2020 sind die meisten Weiterbildungstermine wegen Corona abgesagt worden. Das hat zur Folge, dass die grössten Auftritte der Kommission Biblio2030 nach wie vor das international besetzte Podium zum Thema am Bibliothekskongress in Montreux im August 2018 und die Keynote von Barbara Lison mit anschliessendem Workshop an der Bibliosuisse-Generalversammlung im Mai 2019 sind. Seither hätte natürlich viel geschehen sollen! Geplant war insbesondere ein für Bibliosuisse neues Veranstaltungsformat im Weiterbildungsprogramm: die «Roadshow».

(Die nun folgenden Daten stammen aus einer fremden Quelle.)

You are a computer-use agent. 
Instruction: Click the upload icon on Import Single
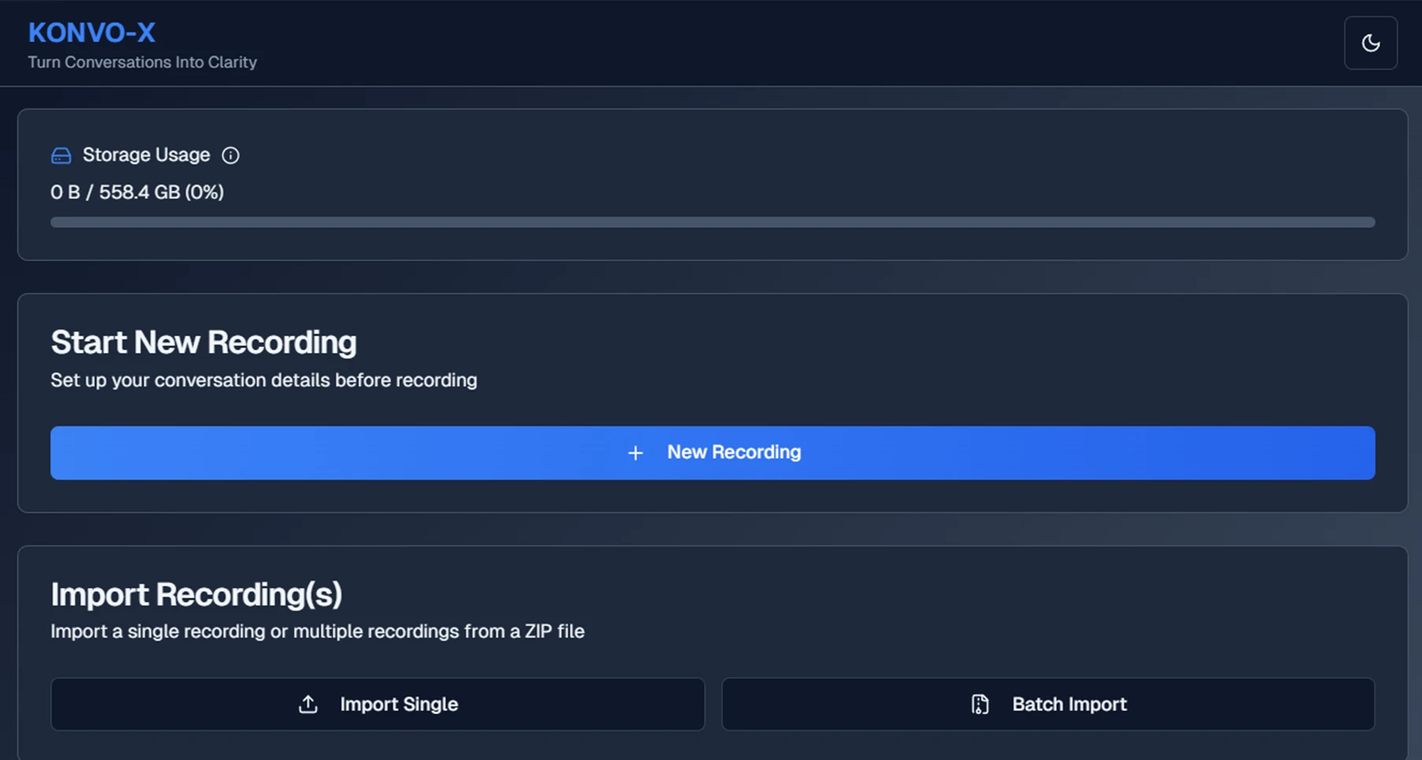click(308, 704)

Angedacht als Weiterbildung to go soll die Roadshow in drei Stunden handfeste Informationen zur Agenda und den SDGs vermitteln, und vor allem auch die Frage «Was hat das alles mit mir zu tun?» aufwerfen. Das Ziel der Roadshows ist, bei den Teilnehmenden einen unmittelbaren Bezug zur Fragestellung zu erzeugen. Dabei die Aufmerksamkeit auf die Bibliothek als Vermittlerin des Themas gegenüber der Öffentlichkeit ebenso zu richten wie auf die Frage nach der Verantwortung der Bibliothek, als Organisation selbst nachhaltig zu sein, das heisst nachhaltig zu konsumieren und zu wirtschaften oder auch nachhaltige Personalpolitik zu betreiben. Diese Perspektive ist insofern interessant, als Bibliotheken als öffentliche Institutionen ja auch vorbildhaft wirken können.

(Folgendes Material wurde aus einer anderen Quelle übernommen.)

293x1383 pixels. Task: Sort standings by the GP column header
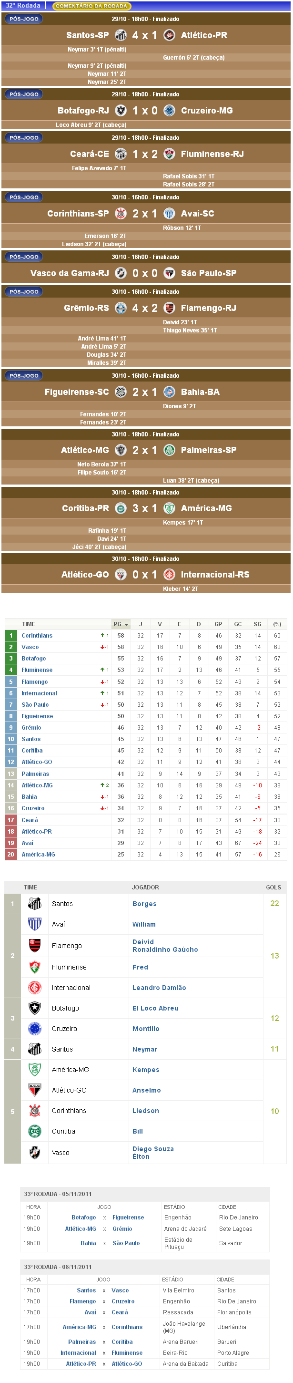pyautogui.click(x=218, y=624)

Die geplanten Roadshows werden nun erst im Herbst 2020 und Frühjahr 2021 stattfinden. Dafür hat die Corona-Pause Zeit für Reflexion und Lektüre gebracht. Fragen, auf die im Alltag keine schnellen Antworten gefunden wurden, konnten vertieft werden. Wieso sind zum Beispiel Wissenschaftliche Bibliotheken weniger aufgeschlossen gegenüber Nachhaltigkeitsprojekten? Weil diese Bibliotheken grösseren Verwaltungseinheiten angeschlossen sind und sich nach zentralen, in der Regel kantonalen Standards richten müssen. Veränderungen müssen langfristiger geplant werden, oft sind die Treiber dann nicht die Bibliotheken, sondern die Hochschulen selbst. Zudem wollen Hochschulen den konkreten Nutzen von Nachhaltigkeitsprojekten für Lehre und Forschung sehen, bevor sie darauf einsteigen.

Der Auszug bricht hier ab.